● **SUPPLIED ENTRIES**:
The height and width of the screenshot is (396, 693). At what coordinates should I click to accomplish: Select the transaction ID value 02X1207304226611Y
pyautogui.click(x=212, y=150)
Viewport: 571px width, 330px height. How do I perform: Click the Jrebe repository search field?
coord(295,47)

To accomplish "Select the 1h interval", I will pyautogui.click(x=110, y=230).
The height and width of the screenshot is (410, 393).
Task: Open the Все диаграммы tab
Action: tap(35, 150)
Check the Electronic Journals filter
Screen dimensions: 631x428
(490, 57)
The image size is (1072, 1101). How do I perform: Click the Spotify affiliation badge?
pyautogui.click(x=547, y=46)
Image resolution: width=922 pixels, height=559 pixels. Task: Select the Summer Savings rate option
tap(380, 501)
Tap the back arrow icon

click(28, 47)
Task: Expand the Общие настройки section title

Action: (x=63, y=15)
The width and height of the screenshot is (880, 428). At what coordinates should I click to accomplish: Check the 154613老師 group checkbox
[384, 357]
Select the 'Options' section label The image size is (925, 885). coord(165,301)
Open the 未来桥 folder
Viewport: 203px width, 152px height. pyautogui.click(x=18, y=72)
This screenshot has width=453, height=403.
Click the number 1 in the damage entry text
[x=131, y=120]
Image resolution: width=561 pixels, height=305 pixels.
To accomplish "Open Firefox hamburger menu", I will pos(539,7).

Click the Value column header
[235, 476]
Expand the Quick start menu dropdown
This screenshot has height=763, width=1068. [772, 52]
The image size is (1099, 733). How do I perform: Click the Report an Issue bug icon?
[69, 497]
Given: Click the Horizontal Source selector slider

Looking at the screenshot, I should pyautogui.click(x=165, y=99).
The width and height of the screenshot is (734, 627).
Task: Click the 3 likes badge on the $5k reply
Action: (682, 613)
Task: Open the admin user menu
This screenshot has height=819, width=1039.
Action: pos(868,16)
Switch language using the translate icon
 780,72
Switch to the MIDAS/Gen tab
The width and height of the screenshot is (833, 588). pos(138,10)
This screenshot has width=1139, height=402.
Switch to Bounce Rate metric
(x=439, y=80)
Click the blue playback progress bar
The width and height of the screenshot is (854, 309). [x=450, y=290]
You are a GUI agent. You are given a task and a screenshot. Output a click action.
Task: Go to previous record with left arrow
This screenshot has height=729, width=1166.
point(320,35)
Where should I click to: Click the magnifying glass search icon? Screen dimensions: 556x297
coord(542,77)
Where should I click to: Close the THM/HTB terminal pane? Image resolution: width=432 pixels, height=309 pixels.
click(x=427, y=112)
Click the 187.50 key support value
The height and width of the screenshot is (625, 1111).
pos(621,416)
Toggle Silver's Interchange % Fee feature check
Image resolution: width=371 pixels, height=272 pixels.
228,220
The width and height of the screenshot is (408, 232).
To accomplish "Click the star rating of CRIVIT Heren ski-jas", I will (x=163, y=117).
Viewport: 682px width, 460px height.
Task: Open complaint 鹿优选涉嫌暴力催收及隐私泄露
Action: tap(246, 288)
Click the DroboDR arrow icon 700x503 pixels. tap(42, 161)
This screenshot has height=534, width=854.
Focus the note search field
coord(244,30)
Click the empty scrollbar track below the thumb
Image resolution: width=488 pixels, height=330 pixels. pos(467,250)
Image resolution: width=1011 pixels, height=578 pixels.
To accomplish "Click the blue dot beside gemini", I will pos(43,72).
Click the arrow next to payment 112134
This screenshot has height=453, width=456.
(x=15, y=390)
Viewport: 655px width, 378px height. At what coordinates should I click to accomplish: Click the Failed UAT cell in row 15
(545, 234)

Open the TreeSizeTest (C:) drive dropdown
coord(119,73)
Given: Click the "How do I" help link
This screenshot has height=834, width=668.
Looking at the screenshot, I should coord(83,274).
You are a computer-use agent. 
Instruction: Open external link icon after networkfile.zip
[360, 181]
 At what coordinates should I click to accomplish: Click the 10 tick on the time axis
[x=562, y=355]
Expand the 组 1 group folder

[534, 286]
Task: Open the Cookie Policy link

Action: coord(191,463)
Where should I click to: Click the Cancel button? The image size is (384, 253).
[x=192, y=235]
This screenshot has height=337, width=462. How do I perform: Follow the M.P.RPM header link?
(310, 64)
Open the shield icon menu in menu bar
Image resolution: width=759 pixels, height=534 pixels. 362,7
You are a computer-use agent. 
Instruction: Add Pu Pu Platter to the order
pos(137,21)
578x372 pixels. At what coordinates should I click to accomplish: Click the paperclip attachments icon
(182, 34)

● **ABOUT THIS EXERCISE**:
Your job is to restate all of the data word for word.

● **ANSWER FOR THIS EXERCISE**:
The height and width of the screenshot is (396, 693). At what coordinates should I click to accomplish: Select the transaction ID value 02X1207304226611Y
pyautogui.click(x=212, y=150)
Viewport: 571px width, 330px height. How do I perform: Click the Jrebe repository search field?
coord(295,47)

To accomplish "Select the 1h interval", I will pyautogui.click(x=110, y=230).
The height and width of the screenshot is (410, 393).
Task: Open the Все диаграммы tab
Action: tap(35, 150)
Check the Electronic Journals filter
Screen dimensions: 631x428
(490, 57)
The image size is (1072, 1101). How do I perform: Click the Spotify affiliation badge?
pyautogui.click(x=547, y=46)
Image resolution: width=922 pixels, height=559 pixels. Task: Select the Summer Savings rate option
tap(380, 501)
Tap the back arrow icon

click(28, 47)
Task: Expand the Общие настройки section title

Action: (x=63, y=15)
The width and height of the screenshot is (880, 428). At what coordinates should I click to accomplish: Check the 154613老師 group checkbox
[384, 357]
Select the 'Options' section label The image size is (925, 885). coord(165,301)
Open the 未来桥 folder
Viewport: 203px width, 152px height. pyautogui.click(x=18, y=72)
This screenshot has width=453, height=403.
Click the number 1 in the damage entry text
[x=131, y=120]
Image resolution: width=561 pixels, height=305 pixels.
To accomplish "Open Firefox hamburger menu", I will pos(539,7).

Click the Value column header
[235, 476]
Expand the Quick start menu dropdown
This screenshot has height=763, width=1068. [772, 52]
The image size is (1099, 733). How do I perform: Click the Report an Issue bug icon?
[69, 497]
Given: Click the Horizontal Source selector slider

Looking at the screenshot, I should pyautogui.click(x=165, y=99).
The width and height of the screenshot is (734, 627).
Task: Click the 3 likes badge on the $5k reply
Action: (682, 613)
Task: Open the admin user menu
This screenshot has height=819, width=1039.
Action: pos(868,16)
Switch language using the translate icon
 780,72
Switch to the MIDAS/Gen tab
The width and height of the screenshot is (833, 588). pos(138,10)
This screenshot has width=1139, height=402.
Switch to Bounce Rate metric
(x=439, y=80)
Click the blue playback progress bar
The width and height of the screenshot is (854, 309). [x=450, y=290]
You are a GUI agent. You are given a task and a screenshot. Output a click action.
Task: Go to previous record with left arrow
This screenshot has height=729, width=1166.
point(320,35)
Where should I click to: Click the magnifying glass search icon? Screen dimensions: 556x297
coord(542,77)
Where should I click to: Close the THM/HTB terminal pane? Image resolution: width=432 pixels, height=309 pixels.
click(x=427, y=112)
Click the 187.50 key support value
The height and width of the screenshot is (625, 1111).
pos(621,416)
Toggle Silver's Interchange % Fee feature check
Image resolution: width=371 pixels, height=272 pixels.
228,220
The width and height of the screenshot is (408, 232).
To accomplish "Click the star rating of CRIVIT Heren ski-jas", I will (x=163, y=117).
Viewport: 682px width, 460px height.
Task: Open complaint 鹿优选涉嫌暴力催收及隐私泄露
Action: tap(246, 288)
Click the DroboDR arrow icon 700x503 pixels. tap(42, 161)
This screenshot has height=534, width=854.
Focus the note search field
coord(244,30)
Click the empty scrollbar track below the thumb
Image resolution: width=488 pixels, height=330 pixels. pos(467,250)
Image resolution: width=1011 pixels, height=578 pixels.
To accomplish "Click the blue dot beside gemini", I will pos(43,72).
Click the arrow next to payment 112134
This screenshot has height=453, width=456.
(x=15, y=390)
Viewport: 655px width, 378px height. At what coordinates should I click to accomplish: Click the Failed UAT cell in row 15
(545, 234)

Open the TreeSizeTest (C:) drive dropdown
coord(119,73)
Given: Click the "How do I" help link
This screenshot has height=834, width=668.
Looking at the screenshot, I should coord(83,274).
You are a computer-use agent. 
Instruction: Open external link icon after networkfile.zip
[360, 181]
 At what coordinates should I click to accomplish: Click the 10 tick on the time axis
[x=562, y=355]
Expand the 组 1 group folder

[534, 286]
Task: Open the Cookie Policy link

Action: coord(191,463)
Where should I click to: Click the Cancel button? The image size is (384, 253).
[x=192, y=235]
This screenshot has height=337, width=462. How do I perform: Follow the M.P.RPM header link?
(310, 64)
Open the shield icon menu in menu bar
Image resolution: width=759 pixels, height=534 pixels. 362,7
You are a computer-use agent. 
Instruction: Add Pu Pu Platter to the order
pos(137,21)
578x372 pixels. At what coordinates should I click to accomplish: Click the paperclip attachments icon
(182, 34)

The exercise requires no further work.